(Copenhagen, 1816 - Copenhagen, 1886)
Lake Como, a terrace of the Villa Giulia in Bellagio
Oil on paper mounted on canvas
H. 26.5 cm; L. 39 cm
Located, dated and signed on a label on the stretcher
Dated lower right - July (?) 1860
Frédérik Rohde trained at the Royal Academy of Fine Arts in Copenhagen between 1830 and 1834, with the painter d history Lund and the landscape architects Kobke and Büntzen. He himself will specialize in landscape, continuing the spirit of the Golden Age of Danish painting. It was in Germany that he made his first trip in 1842, being based in Munich until 1847. During this stay he traveled to Switzerland and Italy and thus painted sites of the great Italian lakes, mainly Como and Guard. Alongside many snow landscapes, the bulk of his work consists of views of Italy, where he will regularly visit until the end of his life.

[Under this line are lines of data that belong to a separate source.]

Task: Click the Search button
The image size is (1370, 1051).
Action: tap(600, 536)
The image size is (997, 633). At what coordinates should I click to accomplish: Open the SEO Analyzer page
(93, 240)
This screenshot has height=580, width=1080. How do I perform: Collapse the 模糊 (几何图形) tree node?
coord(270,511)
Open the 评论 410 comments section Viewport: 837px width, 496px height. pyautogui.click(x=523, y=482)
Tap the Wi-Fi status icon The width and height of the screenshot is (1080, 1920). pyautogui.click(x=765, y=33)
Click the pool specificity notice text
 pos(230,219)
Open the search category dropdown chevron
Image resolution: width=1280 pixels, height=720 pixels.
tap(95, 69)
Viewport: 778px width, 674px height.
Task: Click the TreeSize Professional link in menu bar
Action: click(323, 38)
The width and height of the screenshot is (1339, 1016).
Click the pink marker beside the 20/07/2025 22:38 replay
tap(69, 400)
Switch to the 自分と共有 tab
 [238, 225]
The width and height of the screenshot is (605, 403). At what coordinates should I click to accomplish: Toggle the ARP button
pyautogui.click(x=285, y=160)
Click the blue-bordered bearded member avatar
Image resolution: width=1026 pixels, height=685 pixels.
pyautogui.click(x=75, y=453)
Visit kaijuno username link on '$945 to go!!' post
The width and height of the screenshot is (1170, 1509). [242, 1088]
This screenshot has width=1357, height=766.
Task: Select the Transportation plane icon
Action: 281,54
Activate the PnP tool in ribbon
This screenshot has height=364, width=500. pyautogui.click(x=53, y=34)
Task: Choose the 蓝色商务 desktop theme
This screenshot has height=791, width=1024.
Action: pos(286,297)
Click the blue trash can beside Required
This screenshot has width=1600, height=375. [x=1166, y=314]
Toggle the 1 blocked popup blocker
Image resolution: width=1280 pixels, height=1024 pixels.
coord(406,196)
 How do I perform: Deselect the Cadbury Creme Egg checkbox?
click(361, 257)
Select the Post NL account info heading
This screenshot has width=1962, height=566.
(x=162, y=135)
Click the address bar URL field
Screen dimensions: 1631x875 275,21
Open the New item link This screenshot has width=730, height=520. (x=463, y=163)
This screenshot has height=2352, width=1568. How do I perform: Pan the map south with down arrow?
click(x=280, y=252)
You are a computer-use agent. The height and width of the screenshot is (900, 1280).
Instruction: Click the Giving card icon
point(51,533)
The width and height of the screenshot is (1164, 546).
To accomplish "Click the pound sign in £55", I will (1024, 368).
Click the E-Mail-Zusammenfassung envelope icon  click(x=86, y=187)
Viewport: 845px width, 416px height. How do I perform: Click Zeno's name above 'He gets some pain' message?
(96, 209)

Dated works thus tell us that it was on Lake Como at least in 1846, 1860 and 1862. In particular, a drawing kept in the Charterhouse of San Martino museum, and another passed on the market of art confirm his presence in Bellagio in June and July 1860. Renowned for his often quite original points of view, Rhode is no exception to his rule here with a perspective view of an arm of the lake bordered by a terrace of the Villa Giulia, located in Bellagio, at the point that separates the two arms of Lake Como. The villa, built around 1800 in a neo-classical style, had a park that stretched from one shore to the other of the lake. King Leopold I of Belgium acquired it in 1851 from the Venini family. When Leopold died in 1865, the property passed to his son the Count of Flanders, who quickly sold it to Count Blome, an Austrian statesman. After passing through the hands of Polish and Romanian nobles at the beginning of the 20th century, it now belongs to the Bonecchi family.
Finally, it should be noted that Rohde was present at the Universal Exhibition in Paris in 1855, and counted among his students Vilhelm Hammershoi.